Als sie wieder zu dem Teil des Briefes kam, in dem er in so kränkender und doch auch berechtigter Weise von ihrer Familie sprach, vertiefte sich ihre Beschämung noch. Sie wusste, dass sie sich selbst belog, wenn sie seine Behauptungen abstritt; der Abend auf dem Ball in Netherfield, der so sehr dazu beigetragen hatte, ihn gleich zu Anfang in seinem Urteil zu bestärken, hätte auch in seinem Gedächtnis keine peinlicheren Erinnerungen wachrufen können als in ihrem.

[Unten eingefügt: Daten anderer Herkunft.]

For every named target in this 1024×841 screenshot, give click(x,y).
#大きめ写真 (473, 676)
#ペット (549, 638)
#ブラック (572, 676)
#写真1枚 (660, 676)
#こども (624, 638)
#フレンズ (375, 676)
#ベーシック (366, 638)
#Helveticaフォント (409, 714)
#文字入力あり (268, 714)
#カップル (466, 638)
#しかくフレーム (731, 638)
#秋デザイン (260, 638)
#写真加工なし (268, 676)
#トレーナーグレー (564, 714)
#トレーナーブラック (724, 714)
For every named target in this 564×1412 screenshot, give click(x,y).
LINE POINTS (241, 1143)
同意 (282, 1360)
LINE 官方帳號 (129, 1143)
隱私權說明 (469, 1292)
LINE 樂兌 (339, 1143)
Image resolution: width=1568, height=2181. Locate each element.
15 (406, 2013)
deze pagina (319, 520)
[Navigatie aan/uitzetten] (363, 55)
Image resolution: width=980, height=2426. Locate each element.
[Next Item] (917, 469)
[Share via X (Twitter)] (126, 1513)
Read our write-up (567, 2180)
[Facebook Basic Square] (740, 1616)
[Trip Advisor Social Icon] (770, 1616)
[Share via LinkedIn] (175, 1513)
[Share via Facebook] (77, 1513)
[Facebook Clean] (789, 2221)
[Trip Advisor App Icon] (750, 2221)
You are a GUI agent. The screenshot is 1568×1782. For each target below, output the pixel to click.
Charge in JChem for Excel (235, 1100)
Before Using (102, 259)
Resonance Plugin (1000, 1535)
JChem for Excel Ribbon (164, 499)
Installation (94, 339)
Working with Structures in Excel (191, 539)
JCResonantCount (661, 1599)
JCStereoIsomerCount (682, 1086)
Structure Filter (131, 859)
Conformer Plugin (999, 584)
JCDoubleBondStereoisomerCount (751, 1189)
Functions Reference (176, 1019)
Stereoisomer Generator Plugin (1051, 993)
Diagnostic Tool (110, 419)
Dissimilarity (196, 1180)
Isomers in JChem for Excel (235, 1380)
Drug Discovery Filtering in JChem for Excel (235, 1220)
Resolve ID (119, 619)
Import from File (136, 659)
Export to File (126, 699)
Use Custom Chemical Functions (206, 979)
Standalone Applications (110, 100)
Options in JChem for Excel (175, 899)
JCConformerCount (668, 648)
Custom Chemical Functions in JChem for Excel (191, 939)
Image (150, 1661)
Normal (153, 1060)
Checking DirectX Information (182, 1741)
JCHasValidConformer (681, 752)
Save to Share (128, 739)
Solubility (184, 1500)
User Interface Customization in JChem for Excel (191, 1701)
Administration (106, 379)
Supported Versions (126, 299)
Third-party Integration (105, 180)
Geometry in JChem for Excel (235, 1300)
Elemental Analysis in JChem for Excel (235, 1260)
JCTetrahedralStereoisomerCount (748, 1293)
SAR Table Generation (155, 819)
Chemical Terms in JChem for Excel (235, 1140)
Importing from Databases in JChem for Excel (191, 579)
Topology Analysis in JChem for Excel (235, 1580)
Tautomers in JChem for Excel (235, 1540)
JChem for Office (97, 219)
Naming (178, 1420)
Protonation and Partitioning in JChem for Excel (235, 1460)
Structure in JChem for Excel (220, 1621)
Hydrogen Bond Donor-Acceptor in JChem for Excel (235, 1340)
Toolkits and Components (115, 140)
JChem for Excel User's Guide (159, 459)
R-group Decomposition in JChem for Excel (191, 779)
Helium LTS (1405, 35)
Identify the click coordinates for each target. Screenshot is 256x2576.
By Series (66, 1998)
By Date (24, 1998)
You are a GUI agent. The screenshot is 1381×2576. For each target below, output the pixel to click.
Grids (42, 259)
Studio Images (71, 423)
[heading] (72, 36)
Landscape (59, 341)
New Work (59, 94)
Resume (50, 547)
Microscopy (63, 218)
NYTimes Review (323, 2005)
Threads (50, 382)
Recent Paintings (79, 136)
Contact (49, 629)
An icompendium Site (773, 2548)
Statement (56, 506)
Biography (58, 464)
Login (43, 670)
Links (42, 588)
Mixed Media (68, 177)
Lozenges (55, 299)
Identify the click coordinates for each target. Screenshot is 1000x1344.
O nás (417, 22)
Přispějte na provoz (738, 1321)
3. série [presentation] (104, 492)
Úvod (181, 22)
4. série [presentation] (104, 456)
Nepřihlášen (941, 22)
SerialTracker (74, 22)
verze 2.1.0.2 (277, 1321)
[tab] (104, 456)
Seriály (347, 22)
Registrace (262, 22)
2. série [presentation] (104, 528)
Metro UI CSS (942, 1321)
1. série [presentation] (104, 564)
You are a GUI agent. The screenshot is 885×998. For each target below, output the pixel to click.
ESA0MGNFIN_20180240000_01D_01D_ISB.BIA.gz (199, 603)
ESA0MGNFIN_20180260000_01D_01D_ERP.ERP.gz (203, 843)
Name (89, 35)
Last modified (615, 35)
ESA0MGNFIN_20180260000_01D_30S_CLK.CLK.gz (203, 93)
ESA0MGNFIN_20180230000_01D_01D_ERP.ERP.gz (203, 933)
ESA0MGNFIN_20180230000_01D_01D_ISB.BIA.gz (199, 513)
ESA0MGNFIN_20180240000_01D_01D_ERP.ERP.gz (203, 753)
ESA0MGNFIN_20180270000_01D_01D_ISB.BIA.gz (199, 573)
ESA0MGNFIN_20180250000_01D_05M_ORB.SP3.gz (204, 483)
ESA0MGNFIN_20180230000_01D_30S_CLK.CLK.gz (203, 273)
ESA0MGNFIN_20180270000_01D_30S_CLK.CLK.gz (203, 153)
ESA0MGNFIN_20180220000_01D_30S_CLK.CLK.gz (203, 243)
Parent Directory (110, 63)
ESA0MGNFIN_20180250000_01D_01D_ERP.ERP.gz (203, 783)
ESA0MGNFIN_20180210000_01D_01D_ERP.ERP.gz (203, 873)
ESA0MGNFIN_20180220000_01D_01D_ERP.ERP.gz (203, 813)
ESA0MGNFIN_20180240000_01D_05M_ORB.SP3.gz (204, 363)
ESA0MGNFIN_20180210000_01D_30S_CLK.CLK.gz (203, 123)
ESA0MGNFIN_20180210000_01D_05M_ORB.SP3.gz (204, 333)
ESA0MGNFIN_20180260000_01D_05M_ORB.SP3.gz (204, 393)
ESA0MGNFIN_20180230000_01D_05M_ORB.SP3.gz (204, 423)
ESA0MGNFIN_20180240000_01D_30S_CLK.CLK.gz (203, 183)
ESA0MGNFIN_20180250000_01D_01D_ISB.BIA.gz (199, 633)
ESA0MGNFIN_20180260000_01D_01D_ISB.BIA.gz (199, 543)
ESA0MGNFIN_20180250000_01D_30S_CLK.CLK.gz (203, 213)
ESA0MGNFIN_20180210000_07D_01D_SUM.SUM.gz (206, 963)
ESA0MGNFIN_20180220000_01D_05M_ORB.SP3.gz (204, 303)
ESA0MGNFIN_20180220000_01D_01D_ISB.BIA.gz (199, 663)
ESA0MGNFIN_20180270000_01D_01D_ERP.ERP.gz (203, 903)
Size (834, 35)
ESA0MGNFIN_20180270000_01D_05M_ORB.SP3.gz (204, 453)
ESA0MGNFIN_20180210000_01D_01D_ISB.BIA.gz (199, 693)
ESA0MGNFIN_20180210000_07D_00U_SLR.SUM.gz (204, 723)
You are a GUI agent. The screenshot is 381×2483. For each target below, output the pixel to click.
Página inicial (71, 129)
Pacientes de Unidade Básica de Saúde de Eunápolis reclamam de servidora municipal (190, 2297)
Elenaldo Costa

Das Kompliment für sie und ihre Schwester klang aufrichtig gemeint. Es konnte sie aber nur wenig über die Geringschätzung hinwegtrösten, die ihre übrige Familie selbst verschuldet hatte; und als sie sich überlegte, dass Janes ganzer Kummer und Schmerz ihr tatsächlich von ihren eigenen nächsten Verwandten zugefügt worden war und dass ihrer beider Ansehen unter dem Benehmen ihrer Familie leiden musste, überkam sie eine derart bedrückte Stimmung, wie sie sie nie zuvor empfunden hatte.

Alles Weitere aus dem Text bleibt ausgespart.